The Sleeping Giant: Chinese Pork Producers Anticipate Loss for 2013
- Published on Thursday, 28 March 2013 16:22
This is a much different market, compared to the summer of 2011, when live hog prices peaked at around 20 RMB per kilogram ($1.47/pound). One farrow to finish operator in Yunnan province, who has capacity for about 100 sows, told the Council that in 2011 he made RMB 300,000 ($48,000) to distribute amongst his family and one employee. In 2012 he made RMB 100,000 ($16,000). This year, he is projecting a loss of about RMB 50,000 ($8,000). As a result, many producers are drawing down inventories and culling sows to reduce cost. "China will continue to have large swings in the hog price cycle because, despite rapid modernization of the industry, a majority of China's pork still comes from smaller-sized farrow-to-finish operations which tend to adjust inventories more quickly as prices change," said Dr. Bryan Lohmar, USGC director in China.

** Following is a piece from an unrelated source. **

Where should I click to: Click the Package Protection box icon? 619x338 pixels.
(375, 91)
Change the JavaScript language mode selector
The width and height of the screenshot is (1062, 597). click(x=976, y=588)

Kevin Roepke, manager of global trade for the Council, accompanied the team and agreed with Dr. Lohmar. "Although Chinese swine producers have seen better days, this certainly isn't the time to get bearish on Chinese agriculture—in fact, just the opposite. Many producers are positioning themselves to rapidly build their herds back up once grain prices moderate and hog margins recover. This industry is a sleeping giant."
The rapidly evolving Chinese swine industry is a case study in change with many parallels to the general pattern of rising incomes and new development associated with China. All throughout the rural (and semi-rural) areas, hog farms dot the landscape. Many farmers started out with 2-3 sows in their backyard, feeding table scraps and feed concentrates. In less than a decade, they have quickly grown to 100-150 sow operations, with complete feed rations. This rapid growth in feed demand bodes well for long term opportunities for U.S. feed grains, and the Council continues to work closely with Chinese producers to build capacity.